Isabel Russinova: “Giulio Regeni, tutto il male del mondo… emoziona e racconta la ricerca della verità”

Dopo 16 settimane di programmazione premiate dal pubblico, il film indipendente di Simone Manetti, Giulio Regeni tutto il male del mondo, dedicato al ricercatore friuliano torturato e assassinato al Cairo, presentato a Roma, come evento speciale,
al Festival Internazionale di Cinema Sociale Tulipani di Seta Nera, ha conquistato, ancora una volta,il pubblico che ha affollato, anche in piedi, la sala al completo.
La proiezione, dopo l’introduzione dei direttori artistici Diego Righini e Paola Tassone, è stata presentata dal regista Simone Manetti e dal cosceneggiatore del film(la sceneggiatura è firmata da Simone Manett, Matteo Billi e Emanuele Cava).

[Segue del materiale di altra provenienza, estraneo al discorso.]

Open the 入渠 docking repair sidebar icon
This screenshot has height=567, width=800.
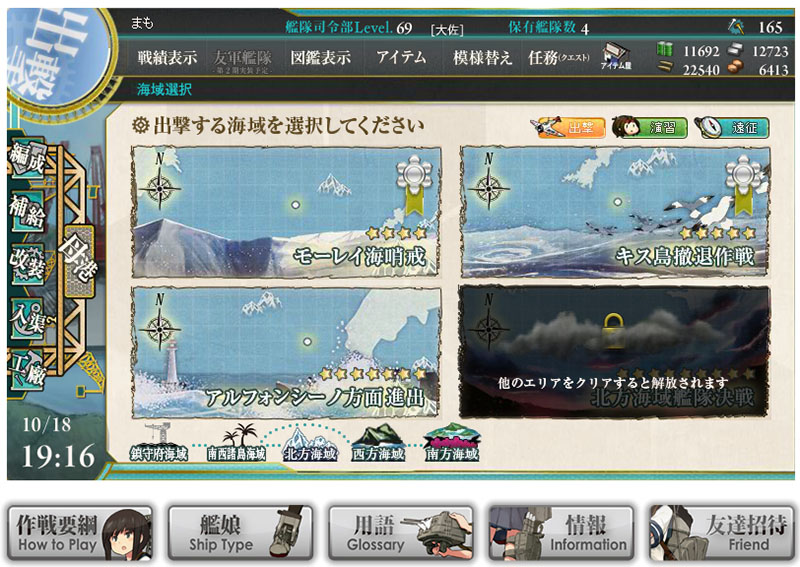[28, 318]

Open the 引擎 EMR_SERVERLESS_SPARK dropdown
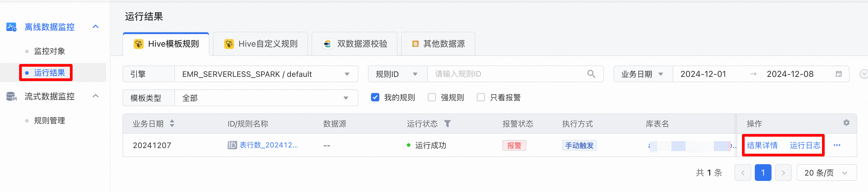266,74
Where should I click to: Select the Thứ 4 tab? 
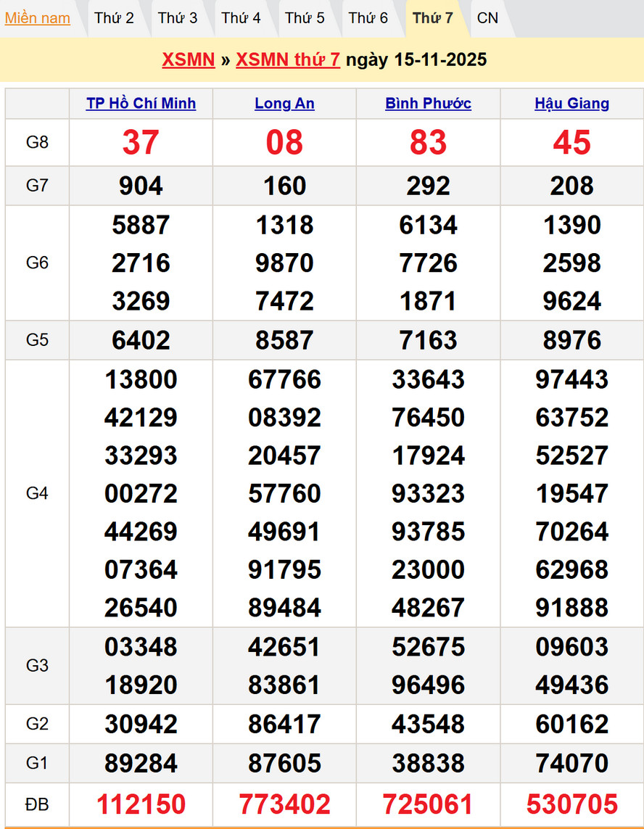(241, 18)
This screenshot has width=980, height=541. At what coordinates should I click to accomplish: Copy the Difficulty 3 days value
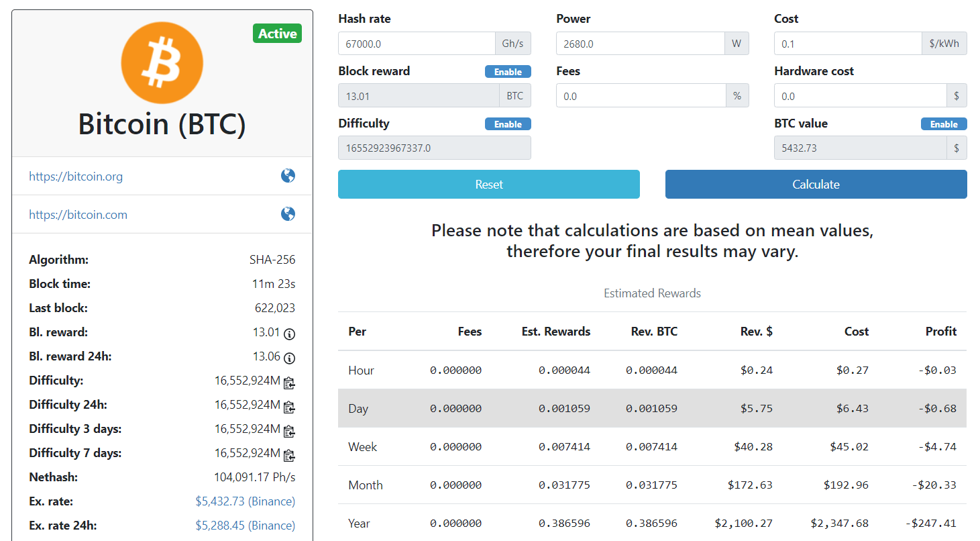(x=289, y=430)
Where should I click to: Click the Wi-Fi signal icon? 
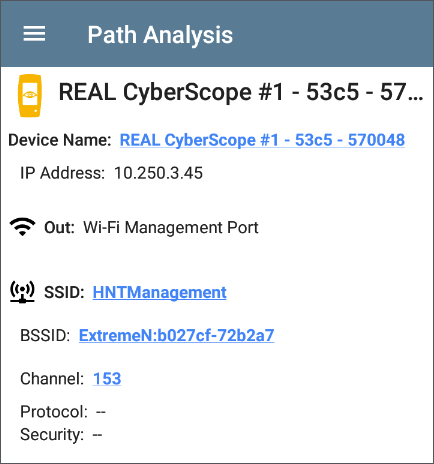22,227
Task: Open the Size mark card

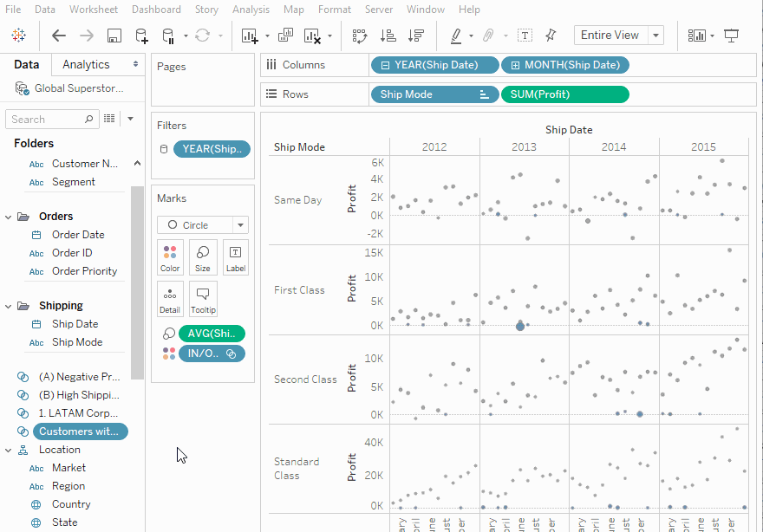Action: point(202,257)
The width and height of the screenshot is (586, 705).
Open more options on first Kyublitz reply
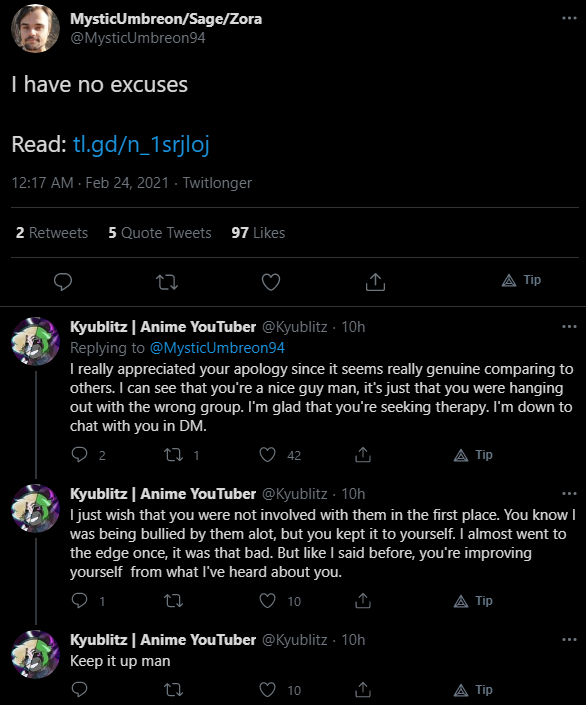pos(569,326)
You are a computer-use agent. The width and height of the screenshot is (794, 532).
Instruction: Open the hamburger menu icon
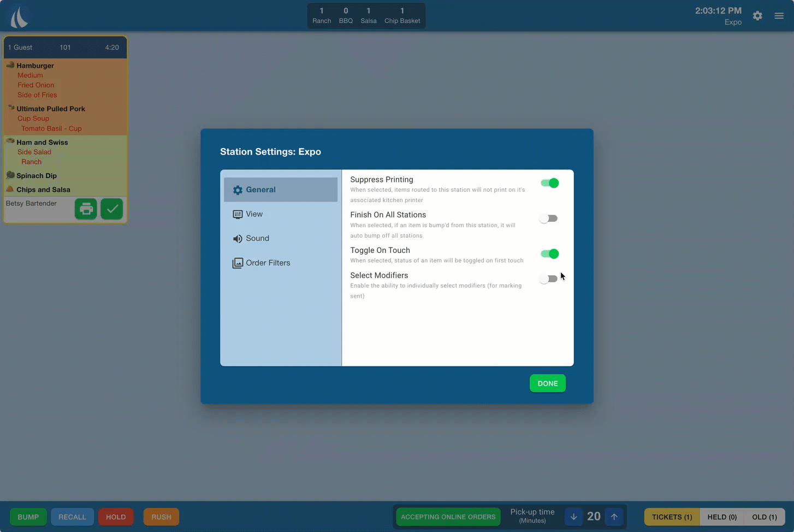(779, 16)
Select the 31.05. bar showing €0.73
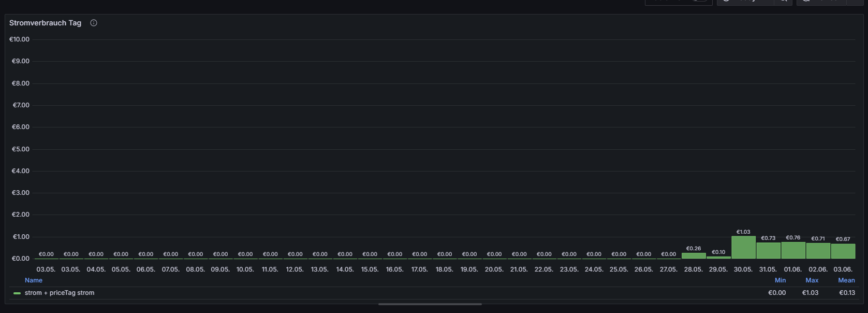Screen dimensions: 868x313 (x=768, y=251)
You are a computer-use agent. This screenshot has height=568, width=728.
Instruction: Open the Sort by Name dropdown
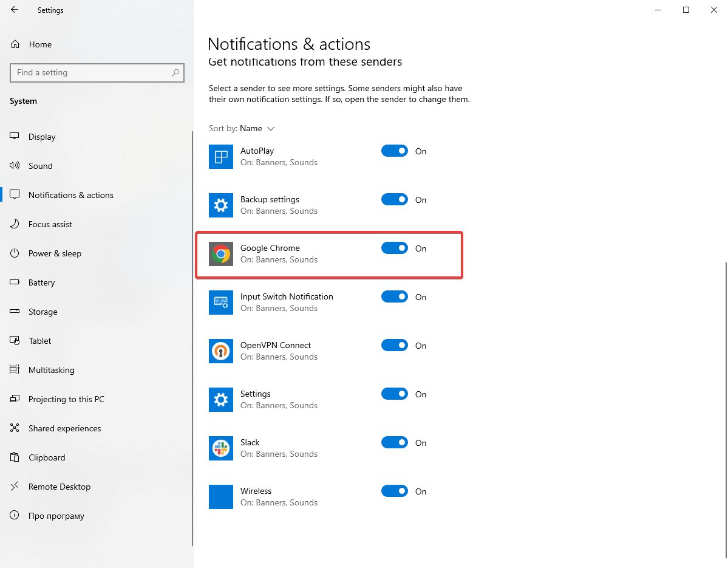(x=257, y=129)
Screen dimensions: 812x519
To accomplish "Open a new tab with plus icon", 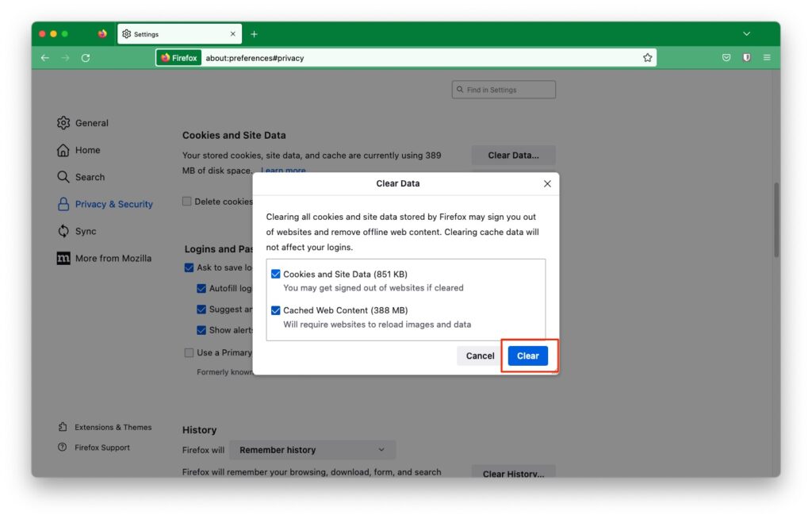I will click(255, 34).
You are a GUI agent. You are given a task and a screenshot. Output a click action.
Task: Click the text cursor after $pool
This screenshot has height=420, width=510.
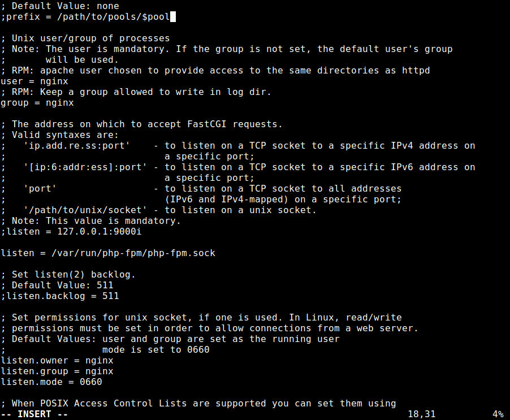coord(173,17)
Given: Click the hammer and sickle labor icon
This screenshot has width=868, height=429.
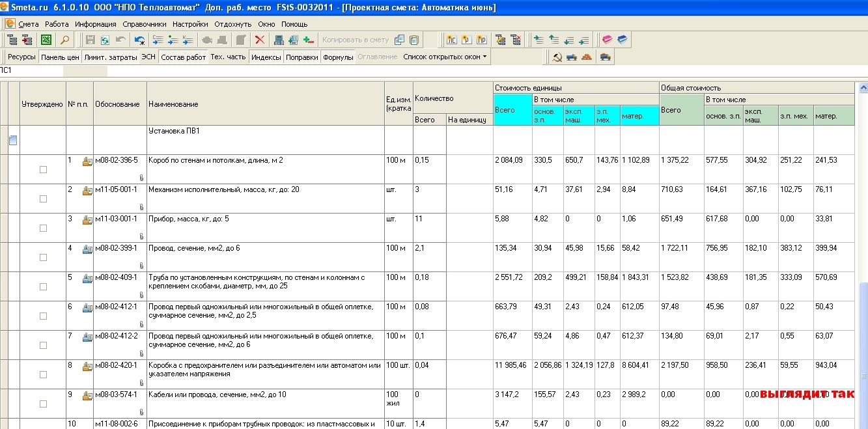Looking at the screenshot, I should [x=557, y=57].
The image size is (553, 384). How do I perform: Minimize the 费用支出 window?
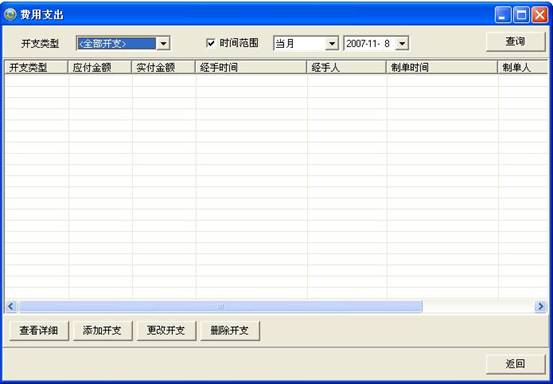click(x=503, y=15)
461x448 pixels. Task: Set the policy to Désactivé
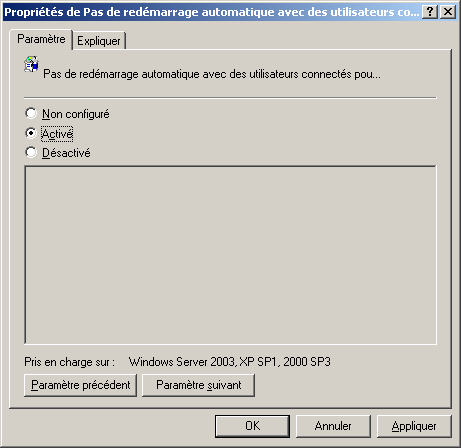coord(31,152)
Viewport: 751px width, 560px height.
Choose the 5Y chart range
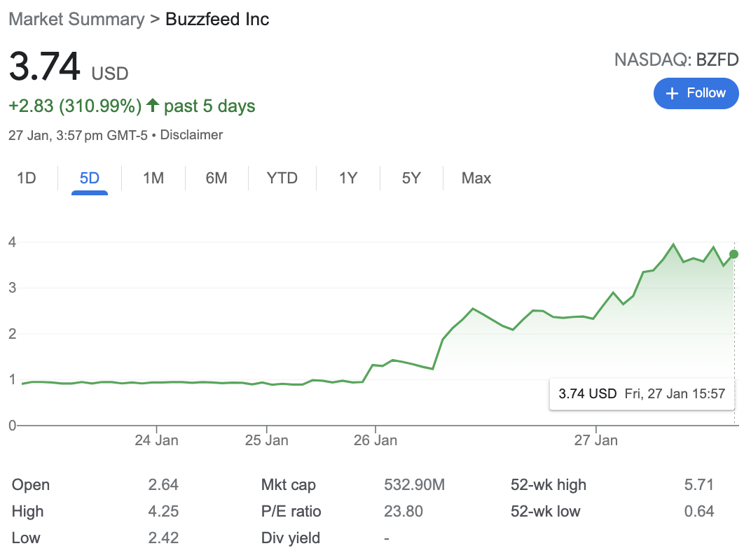click(411, 179)
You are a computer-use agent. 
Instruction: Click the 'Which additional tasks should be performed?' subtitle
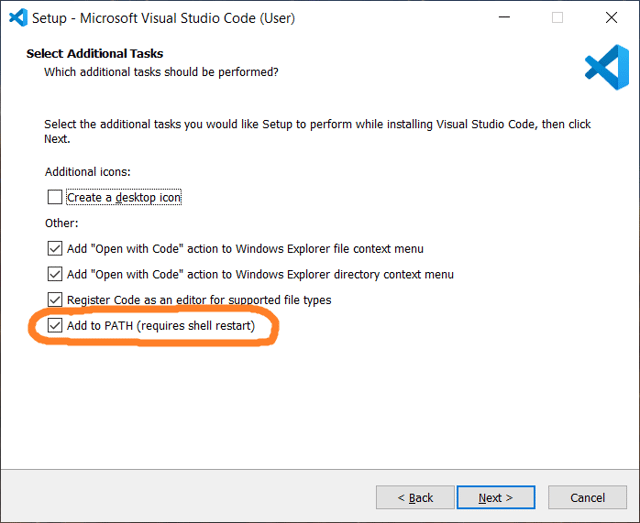point(161,72)
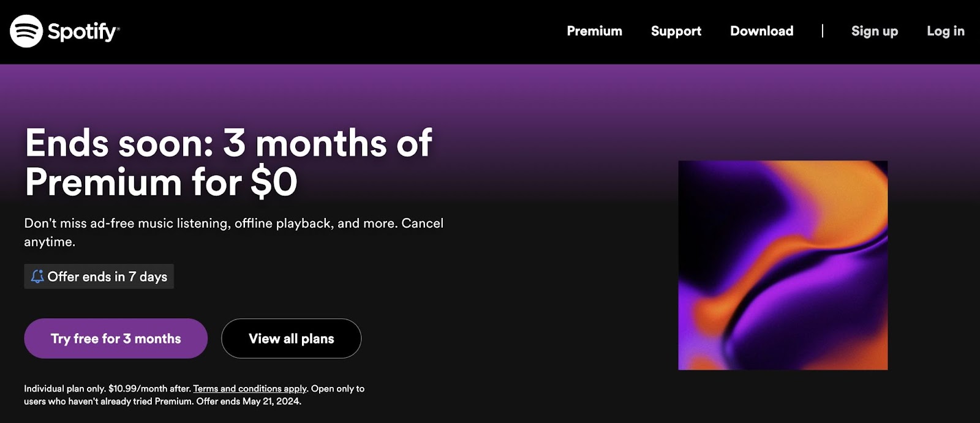Click the divider between Download and Sign up
Viewport: 980px width, 423px height.
(823, 31)
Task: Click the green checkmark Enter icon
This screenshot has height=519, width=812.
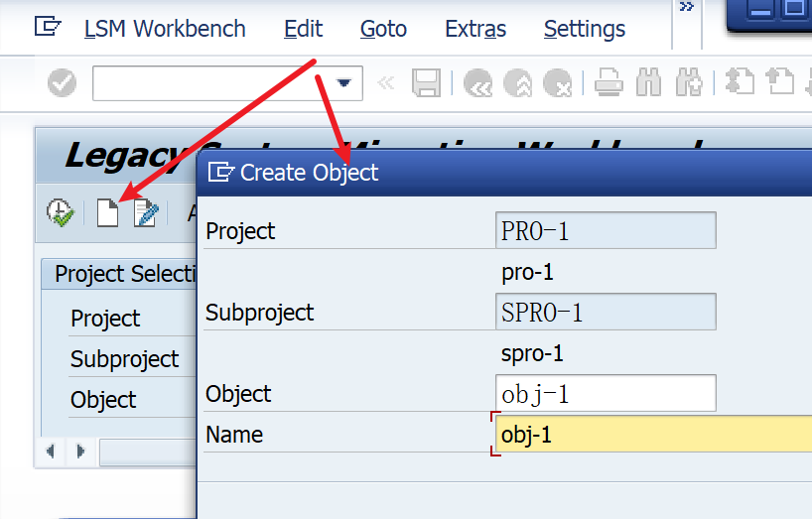Action: pyautogui.click(x=62, y=82)
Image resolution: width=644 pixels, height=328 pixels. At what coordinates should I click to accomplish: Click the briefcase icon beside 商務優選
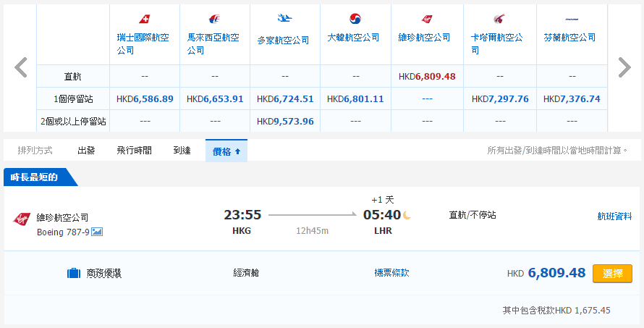point(73,273)
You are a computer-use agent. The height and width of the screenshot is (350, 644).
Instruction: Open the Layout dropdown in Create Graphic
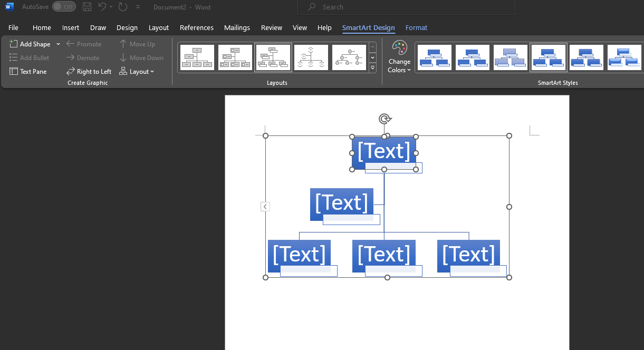click(137, 71)
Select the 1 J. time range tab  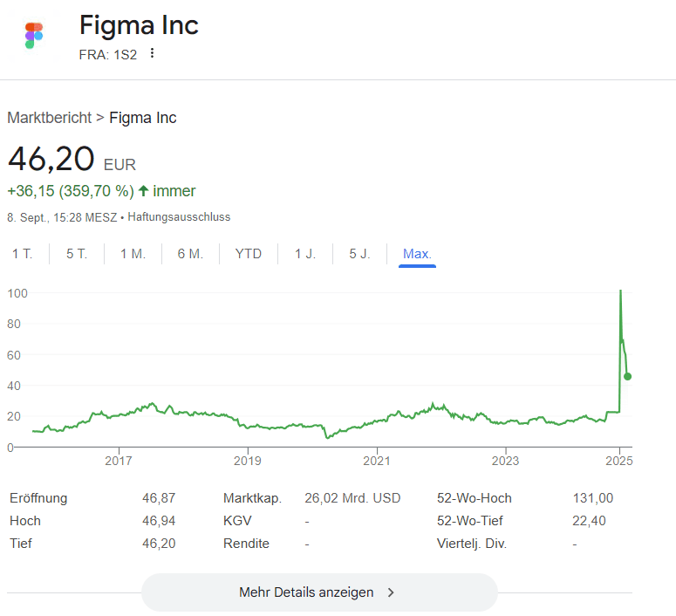(305, 254)
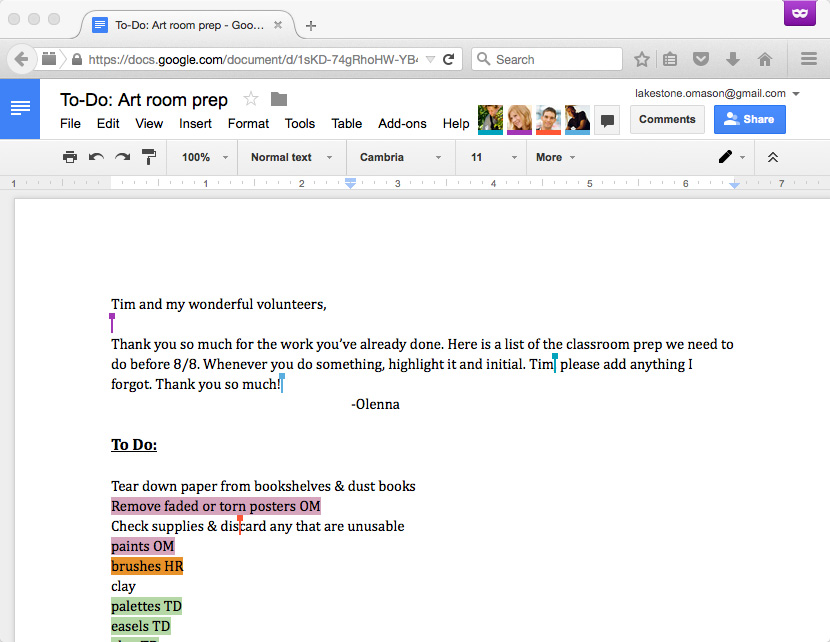Toggle the Firefox reading list icon
Image resolution: width=830 pixels, height=642 pixels.
coord(670,59)
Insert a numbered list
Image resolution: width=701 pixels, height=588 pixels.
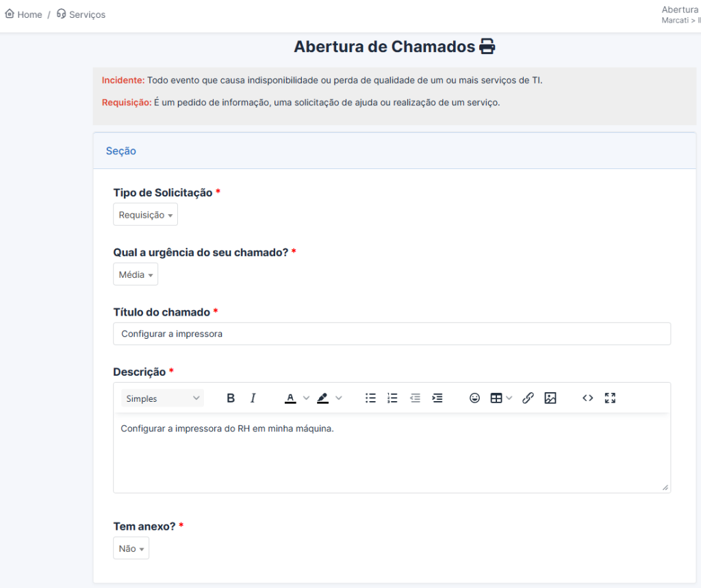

Il film documentario esplora il rapimento e l’uccisione di Regeni al Cairo e si concentra sulla ricerca della verità, basandosi sulle testimonianze, oltre che dei genitori di Giulio e dell’ avvocata Alessandra Ballerini, che per la prima volta hanno parlato in prima persona, anche di tutti coloro coinvolti, a vario titolo, nella vicenda.
Il regista, che ha seguito il processo sin dal suo inizio nel marzo del 2024, la cui la sentenza è attesa entro la fine del 2026 e che oggi, ad otto anni dalla scomparsa di Giulio,
vede imputati quattro agenti della National Security egiziana, ha proposto un lavoro eccellente, interessante, misurato, coinvolgendo il pubblico fin dalla sua prima inquadratura.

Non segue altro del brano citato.